▶ Exercise brief
Reproduce the top of the data verbatim, through and including the line that contains "You are a GUI agent. The screenshot is 1792×2060.".

(Items from a data source)
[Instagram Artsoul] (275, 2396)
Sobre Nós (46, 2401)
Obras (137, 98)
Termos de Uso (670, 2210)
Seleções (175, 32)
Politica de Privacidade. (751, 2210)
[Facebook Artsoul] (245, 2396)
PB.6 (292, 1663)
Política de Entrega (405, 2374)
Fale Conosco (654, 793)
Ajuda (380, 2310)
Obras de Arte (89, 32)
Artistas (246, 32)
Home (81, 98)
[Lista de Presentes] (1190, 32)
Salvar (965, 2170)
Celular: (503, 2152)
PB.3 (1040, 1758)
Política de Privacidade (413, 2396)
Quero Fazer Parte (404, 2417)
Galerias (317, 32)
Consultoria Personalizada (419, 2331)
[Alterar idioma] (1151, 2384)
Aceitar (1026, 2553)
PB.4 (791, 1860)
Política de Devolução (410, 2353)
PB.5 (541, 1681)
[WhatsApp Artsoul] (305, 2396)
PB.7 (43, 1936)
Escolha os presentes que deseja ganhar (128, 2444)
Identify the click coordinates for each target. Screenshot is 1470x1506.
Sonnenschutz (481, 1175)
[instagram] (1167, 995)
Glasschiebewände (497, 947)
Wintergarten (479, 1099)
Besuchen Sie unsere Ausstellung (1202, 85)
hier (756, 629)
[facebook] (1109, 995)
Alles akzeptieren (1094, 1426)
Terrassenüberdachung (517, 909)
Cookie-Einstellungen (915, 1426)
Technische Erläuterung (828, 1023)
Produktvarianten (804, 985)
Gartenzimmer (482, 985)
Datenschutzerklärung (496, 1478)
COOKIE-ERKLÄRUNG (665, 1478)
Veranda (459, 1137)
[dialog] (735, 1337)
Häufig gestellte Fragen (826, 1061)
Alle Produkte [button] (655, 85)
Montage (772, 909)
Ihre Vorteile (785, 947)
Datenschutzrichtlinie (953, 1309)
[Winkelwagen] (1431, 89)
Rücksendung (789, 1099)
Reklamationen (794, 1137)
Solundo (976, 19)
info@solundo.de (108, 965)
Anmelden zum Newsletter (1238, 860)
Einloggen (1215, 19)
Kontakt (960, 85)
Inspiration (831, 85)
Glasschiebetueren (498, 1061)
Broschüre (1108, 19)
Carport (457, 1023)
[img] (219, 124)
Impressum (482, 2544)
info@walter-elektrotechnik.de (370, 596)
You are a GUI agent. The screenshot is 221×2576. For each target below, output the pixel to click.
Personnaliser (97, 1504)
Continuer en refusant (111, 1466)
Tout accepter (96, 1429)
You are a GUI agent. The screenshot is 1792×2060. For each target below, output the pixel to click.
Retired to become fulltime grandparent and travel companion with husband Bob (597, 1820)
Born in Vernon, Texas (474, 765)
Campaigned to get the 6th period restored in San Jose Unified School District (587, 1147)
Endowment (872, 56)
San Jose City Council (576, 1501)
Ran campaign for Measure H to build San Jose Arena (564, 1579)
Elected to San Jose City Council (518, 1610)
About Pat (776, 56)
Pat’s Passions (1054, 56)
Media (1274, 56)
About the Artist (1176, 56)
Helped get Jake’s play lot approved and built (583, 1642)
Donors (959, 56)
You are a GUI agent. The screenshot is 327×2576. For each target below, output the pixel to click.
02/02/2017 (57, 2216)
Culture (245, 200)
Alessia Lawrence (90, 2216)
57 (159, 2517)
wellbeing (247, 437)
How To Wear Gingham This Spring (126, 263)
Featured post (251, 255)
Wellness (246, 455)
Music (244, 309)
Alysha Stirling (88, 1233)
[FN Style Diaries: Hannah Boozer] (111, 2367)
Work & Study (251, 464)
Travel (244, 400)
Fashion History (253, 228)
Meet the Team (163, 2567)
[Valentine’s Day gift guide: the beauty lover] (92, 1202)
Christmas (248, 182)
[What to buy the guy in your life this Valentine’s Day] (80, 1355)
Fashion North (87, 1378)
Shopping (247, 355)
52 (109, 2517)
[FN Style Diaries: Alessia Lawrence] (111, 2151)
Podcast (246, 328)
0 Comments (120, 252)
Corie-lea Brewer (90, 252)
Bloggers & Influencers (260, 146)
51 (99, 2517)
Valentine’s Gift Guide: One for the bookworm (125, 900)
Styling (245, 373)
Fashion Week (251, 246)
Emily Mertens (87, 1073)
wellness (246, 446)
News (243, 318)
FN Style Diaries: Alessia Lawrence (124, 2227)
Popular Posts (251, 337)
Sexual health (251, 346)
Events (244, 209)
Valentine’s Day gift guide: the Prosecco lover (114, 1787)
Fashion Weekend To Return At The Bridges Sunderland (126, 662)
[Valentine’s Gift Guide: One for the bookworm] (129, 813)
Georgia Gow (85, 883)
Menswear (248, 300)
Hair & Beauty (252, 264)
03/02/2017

▶ Final answer
[Instagram Artsoul] (275, 2396)
Sobre Nós (46, 2401)
Obras (137, 98)
Termos de Uso (670, 2210)
Seleções (175, 32)
Politica de Privacidade. (751, 2210)
[Facebook Artsoul] (245, 2396)
PB.6 (292, 1663)
Política de Entrega (405, 2374)
Fale Conosco (654, 793)
Ajuda (380, 2310)
Obras de Arte (89, 32)
Artistas (246, 32)
Home (81, 98)
[Lista de Presentes] (1190, 32)
Salvar (965, 2170)
Celular: (503, 2152)
PB.3 (1040, 1758)
Política de Privacidade (413, 2396)
Quero Fazer Parte (404, 2417)
Galerias (317, 32)
Consultoria Personalizada (419, 2331)
[Alterar idioma] (1151, 2384)
Aceitar (1026, 2553)
PB.4 (791, 1860)
Política de Devolução (410, 2353)
PB.5 (541, 1681)
[WhatsApp Artsoul] (305, 2396)
PB.7 (43, 1936)
Escolha os presentes que deseja ganhar (128, 2444)
Identify the click coordinates for each target. Screenshot is 1470x1506.
Sonnenschutz (481, 1175)
[instagram] (1167, 995)
Glasschiebewände (497, 947)
Wintergarten (479, 1099)
Besuchen Sie unsere Ausstellung (1202, 85)
hier (756, 629)
[facebook] (1109, 995)
Alles akzeptieren (1094, 1426)
Terrassenüberdachung (517, 909)
Cookie-Einstellungen (915, 1426)
Technische Erläuterung (828, 1023)
Produktvarianten (804, 985)
Gartenzimmer (482, 985)
Datenschutzerklärung (496, 1478)
COOKIE-ERKLÄRUNG (665, 1478)
Veranda (459, 1137)
[dialog] (735, 1337)
Häufig gestellte Fragen (826, 1061)
Alle Produkte [button] (655, 85)
Montage (772, 909)
Ihre Vorteile (785, 947)
Datenschutzrichtlinie (953, 1309)
[Winkelwagen] (1431, 89)
Rücksendung (789, 1099)
Reklamationen (794, 1137)
Solundo (976, 19)
info@solundo.de (108, 965)
Anmelden zum Newsletter (1238, 860)
Einloggen (1215, 19)
Kontakt (960, 85)
Inspiration (831, 85)
Glasschiebetueren (498, 1061)
Broschüre (1108, 19)
Carport (457, 1023)
[img] (219, 124)
Impressum (482, 2544)
info@walter-elektrotechnik.de (370, 596)
You are a GUI agent. The screenshot is 221×2576. For each target below, output the pixel to click.
Personnaliser (97, 1504)
Continuer en refusant (111, 1466)
Tout accepter (96, 1429)
You are a GUI agent. The screenshot is 1792×2060. For each target below, output the pixel to click.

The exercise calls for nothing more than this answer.